Figure 6:. First order neighborhood of the node “cell type”.

The right figure shows the neighborhood of the categorical variable “cell type”. Edge intensity reflects the strength of an association from strong positive (dark blue) to strong negative association (dark red). The node color indicates if the selected gene is specific for B cells (red squares), macrophages (green circles), and T cells (blue circles). T-cell genes are, e.g., CD3D, CD3E, CD3G, which encode proteins of the T-cell receptor-CD3 complex, CD2, that encodes a surface antigen present on all peripheral blood T cells, and Interleukin 32 (IL32), which encodes a cytokine increased in the activation of T cells.

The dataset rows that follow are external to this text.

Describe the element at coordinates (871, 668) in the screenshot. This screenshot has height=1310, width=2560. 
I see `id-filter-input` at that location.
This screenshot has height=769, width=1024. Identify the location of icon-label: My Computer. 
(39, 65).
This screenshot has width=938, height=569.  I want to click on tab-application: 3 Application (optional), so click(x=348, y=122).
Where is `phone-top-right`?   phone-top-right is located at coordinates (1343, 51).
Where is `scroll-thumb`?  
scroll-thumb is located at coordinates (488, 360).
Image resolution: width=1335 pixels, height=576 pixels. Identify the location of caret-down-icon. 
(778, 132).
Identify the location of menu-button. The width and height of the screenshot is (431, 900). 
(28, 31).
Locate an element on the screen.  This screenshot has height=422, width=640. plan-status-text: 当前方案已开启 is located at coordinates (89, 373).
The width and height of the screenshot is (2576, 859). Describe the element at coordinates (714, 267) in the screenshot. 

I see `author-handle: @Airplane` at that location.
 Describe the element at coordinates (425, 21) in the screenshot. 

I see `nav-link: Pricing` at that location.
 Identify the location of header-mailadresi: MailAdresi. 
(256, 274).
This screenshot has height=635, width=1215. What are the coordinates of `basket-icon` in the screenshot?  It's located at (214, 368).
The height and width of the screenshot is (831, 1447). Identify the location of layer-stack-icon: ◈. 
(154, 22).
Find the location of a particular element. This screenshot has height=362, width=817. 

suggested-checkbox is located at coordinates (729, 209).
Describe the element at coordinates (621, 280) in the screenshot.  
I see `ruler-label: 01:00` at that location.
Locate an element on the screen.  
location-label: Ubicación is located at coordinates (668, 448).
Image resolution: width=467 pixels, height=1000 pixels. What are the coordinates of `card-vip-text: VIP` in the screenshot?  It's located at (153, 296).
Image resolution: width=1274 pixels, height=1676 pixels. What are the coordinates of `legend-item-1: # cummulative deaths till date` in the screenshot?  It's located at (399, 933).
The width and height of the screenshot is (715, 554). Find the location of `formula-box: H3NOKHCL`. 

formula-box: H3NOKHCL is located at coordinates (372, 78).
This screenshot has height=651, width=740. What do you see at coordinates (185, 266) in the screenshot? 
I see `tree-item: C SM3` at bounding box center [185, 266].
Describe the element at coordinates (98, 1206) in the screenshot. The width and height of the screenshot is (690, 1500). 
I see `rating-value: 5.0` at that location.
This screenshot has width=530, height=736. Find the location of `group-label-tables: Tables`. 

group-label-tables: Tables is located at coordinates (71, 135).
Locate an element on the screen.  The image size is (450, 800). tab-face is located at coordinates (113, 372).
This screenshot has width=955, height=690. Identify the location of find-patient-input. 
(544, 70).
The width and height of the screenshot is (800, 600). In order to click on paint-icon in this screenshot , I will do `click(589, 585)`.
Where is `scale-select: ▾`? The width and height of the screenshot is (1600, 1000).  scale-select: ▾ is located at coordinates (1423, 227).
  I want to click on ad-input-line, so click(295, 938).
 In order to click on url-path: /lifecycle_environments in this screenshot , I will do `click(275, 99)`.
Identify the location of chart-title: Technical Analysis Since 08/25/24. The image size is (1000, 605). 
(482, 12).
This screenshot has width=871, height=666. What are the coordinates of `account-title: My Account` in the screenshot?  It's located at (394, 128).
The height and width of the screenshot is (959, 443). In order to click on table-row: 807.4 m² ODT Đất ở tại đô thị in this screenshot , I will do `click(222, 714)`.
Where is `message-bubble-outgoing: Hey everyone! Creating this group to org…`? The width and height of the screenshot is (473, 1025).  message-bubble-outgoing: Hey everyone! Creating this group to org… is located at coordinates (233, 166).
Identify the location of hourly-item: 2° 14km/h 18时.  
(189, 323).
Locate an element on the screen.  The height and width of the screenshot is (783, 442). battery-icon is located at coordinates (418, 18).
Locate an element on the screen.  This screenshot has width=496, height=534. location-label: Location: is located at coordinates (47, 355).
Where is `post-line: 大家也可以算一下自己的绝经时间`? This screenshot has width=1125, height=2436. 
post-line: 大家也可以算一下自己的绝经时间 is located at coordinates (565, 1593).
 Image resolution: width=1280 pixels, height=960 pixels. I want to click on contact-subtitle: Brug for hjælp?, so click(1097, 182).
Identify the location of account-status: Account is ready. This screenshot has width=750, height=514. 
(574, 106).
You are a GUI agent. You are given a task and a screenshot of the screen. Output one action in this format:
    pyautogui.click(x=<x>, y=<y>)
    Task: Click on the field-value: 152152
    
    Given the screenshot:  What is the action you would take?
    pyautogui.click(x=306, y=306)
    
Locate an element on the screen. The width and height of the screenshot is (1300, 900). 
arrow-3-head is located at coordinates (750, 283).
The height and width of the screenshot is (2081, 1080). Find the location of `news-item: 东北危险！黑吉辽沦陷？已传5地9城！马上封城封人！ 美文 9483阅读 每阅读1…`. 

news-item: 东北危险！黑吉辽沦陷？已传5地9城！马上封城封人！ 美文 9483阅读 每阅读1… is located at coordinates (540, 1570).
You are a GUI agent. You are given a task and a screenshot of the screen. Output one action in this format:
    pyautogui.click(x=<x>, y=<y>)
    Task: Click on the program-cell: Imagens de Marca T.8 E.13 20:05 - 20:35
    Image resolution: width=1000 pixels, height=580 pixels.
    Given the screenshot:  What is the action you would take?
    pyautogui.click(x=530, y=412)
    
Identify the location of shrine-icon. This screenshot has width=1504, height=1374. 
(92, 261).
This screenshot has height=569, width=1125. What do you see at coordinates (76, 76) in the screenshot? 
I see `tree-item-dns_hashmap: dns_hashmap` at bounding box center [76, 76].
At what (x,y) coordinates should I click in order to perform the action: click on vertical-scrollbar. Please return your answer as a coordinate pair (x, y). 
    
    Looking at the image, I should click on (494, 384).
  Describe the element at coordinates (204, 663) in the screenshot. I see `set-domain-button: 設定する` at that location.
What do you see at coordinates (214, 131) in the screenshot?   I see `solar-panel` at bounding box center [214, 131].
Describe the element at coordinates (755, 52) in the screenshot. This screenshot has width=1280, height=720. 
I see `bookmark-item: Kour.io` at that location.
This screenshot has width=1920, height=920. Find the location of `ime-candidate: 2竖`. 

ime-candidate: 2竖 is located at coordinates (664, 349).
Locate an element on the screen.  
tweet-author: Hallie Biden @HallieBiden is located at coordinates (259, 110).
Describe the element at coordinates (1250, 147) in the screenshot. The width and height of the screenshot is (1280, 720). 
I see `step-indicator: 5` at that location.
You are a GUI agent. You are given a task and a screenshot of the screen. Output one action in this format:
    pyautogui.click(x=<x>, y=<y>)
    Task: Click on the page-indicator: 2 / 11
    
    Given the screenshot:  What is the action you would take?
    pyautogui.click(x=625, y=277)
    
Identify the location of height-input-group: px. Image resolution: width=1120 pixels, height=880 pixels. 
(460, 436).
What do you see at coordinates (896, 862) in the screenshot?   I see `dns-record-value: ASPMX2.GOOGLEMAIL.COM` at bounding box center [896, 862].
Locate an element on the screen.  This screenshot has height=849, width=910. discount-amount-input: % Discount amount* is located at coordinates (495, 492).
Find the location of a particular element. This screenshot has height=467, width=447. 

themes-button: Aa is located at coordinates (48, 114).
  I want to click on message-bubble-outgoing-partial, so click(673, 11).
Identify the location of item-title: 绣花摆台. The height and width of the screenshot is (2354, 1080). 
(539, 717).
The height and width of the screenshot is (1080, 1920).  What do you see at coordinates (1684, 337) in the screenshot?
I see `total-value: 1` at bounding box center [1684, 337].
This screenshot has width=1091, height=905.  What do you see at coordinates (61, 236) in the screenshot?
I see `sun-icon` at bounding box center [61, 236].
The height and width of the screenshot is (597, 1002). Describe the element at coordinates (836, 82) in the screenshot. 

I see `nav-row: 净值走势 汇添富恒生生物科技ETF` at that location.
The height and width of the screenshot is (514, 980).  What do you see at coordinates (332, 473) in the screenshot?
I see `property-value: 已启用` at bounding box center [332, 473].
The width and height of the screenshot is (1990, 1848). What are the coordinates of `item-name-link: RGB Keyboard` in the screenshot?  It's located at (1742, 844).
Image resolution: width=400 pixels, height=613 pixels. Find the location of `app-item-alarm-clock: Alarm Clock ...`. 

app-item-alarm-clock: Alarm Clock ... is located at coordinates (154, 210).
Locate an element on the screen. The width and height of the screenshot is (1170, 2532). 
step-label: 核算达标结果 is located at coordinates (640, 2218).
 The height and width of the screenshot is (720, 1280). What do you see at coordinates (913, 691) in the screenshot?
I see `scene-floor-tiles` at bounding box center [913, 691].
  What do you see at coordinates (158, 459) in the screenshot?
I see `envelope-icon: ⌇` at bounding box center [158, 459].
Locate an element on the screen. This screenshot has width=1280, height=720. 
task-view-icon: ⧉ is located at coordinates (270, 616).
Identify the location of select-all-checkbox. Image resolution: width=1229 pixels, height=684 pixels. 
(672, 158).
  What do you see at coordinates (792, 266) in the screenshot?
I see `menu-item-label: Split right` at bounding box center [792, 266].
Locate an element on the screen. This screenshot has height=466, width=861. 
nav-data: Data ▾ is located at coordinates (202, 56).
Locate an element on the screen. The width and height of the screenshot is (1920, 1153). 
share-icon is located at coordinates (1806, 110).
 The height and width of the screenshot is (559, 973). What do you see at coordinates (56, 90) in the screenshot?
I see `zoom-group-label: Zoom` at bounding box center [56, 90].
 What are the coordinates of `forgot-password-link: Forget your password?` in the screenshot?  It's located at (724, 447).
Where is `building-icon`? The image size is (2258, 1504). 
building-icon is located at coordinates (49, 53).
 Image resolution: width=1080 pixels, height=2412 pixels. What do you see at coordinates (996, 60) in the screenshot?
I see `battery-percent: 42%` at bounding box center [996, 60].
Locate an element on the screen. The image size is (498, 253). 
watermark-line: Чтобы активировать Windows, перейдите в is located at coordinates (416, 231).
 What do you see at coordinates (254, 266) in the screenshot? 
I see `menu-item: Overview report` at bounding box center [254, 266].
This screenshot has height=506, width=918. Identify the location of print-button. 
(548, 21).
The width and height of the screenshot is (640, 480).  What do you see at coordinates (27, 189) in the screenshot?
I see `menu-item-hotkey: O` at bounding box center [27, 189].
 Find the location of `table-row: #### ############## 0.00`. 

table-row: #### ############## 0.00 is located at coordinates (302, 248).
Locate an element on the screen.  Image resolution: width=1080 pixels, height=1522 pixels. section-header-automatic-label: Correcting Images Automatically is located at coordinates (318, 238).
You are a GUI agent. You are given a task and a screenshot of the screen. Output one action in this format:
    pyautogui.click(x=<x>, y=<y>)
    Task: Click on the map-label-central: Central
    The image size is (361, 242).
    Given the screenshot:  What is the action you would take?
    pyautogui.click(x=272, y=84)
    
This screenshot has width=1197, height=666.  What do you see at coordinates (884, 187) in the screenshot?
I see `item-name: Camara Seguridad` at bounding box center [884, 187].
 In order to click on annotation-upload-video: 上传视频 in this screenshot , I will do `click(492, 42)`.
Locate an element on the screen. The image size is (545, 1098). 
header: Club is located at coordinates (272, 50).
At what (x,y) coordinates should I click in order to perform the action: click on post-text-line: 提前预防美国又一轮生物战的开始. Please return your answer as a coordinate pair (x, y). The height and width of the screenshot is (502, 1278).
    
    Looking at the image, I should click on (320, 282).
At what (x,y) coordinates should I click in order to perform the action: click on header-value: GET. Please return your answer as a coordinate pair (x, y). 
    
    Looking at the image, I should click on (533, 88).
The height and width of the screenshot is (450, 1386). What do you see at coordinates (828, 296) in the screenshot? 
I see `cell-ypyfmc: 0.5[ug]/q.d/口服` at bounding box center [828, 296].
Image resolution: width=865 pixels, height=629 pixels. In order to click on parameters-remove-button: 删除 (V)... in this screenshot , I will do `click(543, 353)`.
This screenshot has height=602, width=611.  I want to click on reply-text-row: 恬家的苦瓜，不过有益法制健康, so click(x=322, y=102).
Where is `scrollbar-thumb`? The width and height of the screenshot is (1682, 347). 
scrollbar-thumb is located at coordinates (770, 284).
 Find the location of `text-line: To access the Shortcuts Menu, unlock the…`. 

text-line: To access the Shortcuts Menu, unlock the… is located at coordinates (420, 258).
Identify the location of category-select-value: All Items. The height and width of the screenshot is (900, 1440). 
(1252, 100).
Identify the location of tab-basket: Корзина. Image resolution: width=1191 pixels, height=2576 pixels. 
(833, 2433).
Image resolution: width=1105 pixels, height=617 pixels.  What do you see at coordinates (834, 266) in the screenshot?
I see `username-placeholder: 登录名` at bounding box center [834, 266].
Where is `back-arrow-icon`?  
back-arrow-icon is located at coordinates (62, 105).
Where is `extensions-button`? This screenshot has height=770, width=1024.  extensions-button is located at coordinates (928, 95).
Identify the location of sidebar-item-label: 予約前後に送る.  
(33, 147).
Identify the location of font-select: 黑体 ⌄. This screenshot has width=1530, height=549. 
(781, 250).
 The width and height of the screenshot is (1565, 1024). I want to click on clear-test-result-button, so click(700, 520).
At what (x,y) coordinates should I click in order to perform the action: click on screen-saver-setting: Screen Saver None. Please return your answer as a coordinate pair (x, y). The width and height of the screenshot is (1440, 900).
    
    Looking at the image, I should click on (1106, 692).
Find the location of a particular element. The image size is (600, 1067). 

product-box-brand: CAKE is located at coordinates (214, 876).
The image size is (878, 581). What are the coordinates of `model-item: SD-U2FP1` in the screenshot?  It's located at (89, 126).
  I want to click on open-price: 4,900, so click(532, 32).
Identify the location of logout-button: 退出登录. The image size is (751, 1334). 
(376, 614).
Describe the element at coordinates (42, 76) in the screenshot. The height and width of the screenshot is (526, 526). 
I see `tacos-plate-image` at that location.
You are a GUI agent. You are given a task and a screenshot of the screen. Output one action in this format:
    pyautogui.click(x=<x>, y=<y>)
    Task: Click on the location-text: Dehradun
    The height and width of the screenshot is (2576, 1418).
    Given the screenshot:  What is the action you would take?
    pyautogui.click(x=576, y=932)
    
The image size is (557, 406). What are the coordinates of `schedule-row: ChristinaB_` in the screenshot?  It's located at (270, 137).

B-cell related genes (red) are, e.g., CD37, which encodes a cell-surface protein whose expression is restricted to cells of the immune system, with highest expression in mature B cells, and HLA-DRA, which is one of the HLA class II alpha chain paralogues that is expressed in antigen presenting cells. The only selected macrophage gene was Lysozyme (LYZ). Lysozymes are associated with the monozyte-macrophage system and enhance the activity of immunoagents. The corresponding classification performance in differentiating T and B cells, and macrophages from the remaining cells is shown in the upper left corner.

Figure 7:. Partial correlation estimates GGM versus MGM.

Figure (a) compares the partial correlations estimated using a GGM (y-axis) with those estimated using a MGM that additionally contains the cell type as a discrete node (x-axis). For better comparability, we estimated both the GGM and MGM as described in Altenbuchinger et al. (2019). Figure (b) shows the orange area indicated in (a). Red circles correspond to genes that are directly connected to the cell-type node in the MGM approach.

Figure 8:. Differential networks.

Figure (a) shows an example network ΩA, corresponding to phenotype A, (b) shows the corresponding network of phenotype B. Both networks share similarities, but differ in selected edges, yielding the differential network ΩA − ΩB in (c). Blue edges encode positive associations and red edges negative associations.